Browse by year:
The Smart Techie was renamed Siliconindia India Edition starting Feb 2012 to continue the nearly two decade track record of excellence of our US edition.

August - 2010 - issue > Tech Tracker

Kindle at $139 - Amazon's new idea a gain for e-readers

Binu T Paul
Tuesday, August 3, 2010
Binu T Paul
Undoubtedly, Amazon’s decision to slash the price of Kindle from $259 to $139 has accelerated the E-reader price wars but for Amazon, it is just another strategy to target the mass market. With Apple pitching into the e-reader market with its iBook along with the other strong players like Sony Reader, Alex eReader and the Barnes & Noble Nook, Amazon’s move is seen a tactic to make the new Kindle a standard device for e-reading.

Analyzing the current e-reader prices, the experts predict that the market would eventually see e-readers costing less than $100. The beginning of price wars in the e-reader market could be traced back to the Amazon Kindle debut of $399 in 2007. Soon after we saw Barnes & Noble slashing Nook e-reader price to $199. The Kindle price was dropped to $189 almost immediately. To be an active player in the market, Sony was forced to cut down its e-reader prices from $169 to $149. At the present market, the cheapest Nook coasts just $149.
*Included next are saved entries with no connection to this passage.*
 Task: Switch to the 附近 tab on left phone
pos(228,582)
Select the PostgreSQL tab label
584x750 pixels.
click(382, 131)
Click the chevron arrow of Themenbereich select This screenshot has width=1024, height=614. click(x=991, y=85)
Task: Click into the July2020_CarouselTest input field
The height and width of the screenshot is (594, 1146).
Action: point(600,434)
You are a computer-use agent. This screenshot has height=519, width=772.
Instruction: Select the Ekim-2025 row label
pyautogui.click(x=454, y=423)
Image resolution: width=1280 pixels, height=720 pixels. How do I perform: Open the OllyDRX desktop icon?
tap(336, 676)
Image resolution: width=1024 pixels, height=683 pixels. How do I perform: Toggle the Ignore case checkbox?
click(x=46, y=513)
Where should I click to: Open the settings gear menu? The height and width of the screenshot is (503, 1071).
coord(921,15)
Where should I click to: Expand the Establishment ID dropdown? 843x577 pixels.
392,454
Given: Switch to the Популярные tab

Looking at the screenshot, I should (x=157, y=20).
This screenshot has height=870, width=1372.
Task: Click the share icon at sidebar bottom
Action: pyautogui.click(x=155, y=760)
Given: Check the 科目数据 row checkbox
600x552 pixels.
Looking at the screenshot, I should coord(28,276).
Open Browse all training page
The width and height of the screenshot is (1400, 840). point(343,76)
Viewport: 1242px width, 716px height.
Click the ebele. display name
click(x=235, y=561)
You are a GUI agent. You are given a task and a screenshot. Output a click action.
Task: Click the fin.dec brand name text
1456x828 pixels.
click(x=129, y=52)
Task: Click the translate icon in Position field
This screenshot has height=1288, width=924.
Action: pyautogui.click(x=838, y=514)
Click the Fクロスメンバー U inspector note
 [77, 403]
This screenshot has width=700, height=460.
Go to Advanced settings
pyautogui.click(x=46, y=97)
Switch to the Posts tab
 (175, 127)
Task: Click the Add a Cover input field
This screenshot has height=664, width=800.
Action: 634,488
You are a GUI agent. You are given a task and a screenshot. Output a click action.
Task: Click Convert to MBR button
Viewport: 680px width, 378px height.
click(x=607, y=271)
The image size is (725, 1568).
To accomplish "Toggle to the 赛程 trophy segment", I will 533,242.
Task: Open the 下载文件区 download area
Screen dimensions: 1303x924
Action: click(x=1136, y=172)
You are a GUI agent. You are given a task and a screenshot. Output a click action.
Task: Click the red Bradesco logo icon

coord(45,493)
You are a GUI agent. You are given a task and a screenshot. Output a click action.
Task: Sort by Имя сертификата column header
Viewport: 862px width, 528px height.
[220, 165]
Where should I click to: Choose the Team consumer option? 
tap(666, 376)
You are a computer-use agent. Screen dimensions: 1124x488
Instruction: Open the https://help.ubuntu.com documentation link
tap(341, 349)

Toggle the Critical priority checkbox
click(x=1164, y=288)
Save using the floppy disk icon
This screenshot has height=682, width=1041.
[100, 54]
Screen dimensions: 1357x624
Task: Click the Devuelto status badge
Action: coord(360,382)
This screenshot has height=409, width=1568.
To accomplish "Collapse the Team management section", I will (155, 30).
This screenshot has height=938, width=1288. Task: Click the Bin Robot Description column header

The Wi-Fi plus 3G Kindle is priced at $189 and the Wi-Fi-only model retails for just $139, which is almost half the price of previous version. This is also $10 less than Barnes & Noble's Nook e-reader.

The vast scope of eBook’s future has been reaffirmed by Amazon claiming to have sold 143 digital books for every 100 hardcover books in the past three months. Amazon’s newly created ‘Kindle Million Club’ which includes authors who have sold over a million Amazon Kindle e-books is expanding in a faster rhythm. But at the same time, ebooks are not damaging sales of physical books. According to the Association of American Publishers, hardcover sales are still growing in the United States, up 22 percent this year.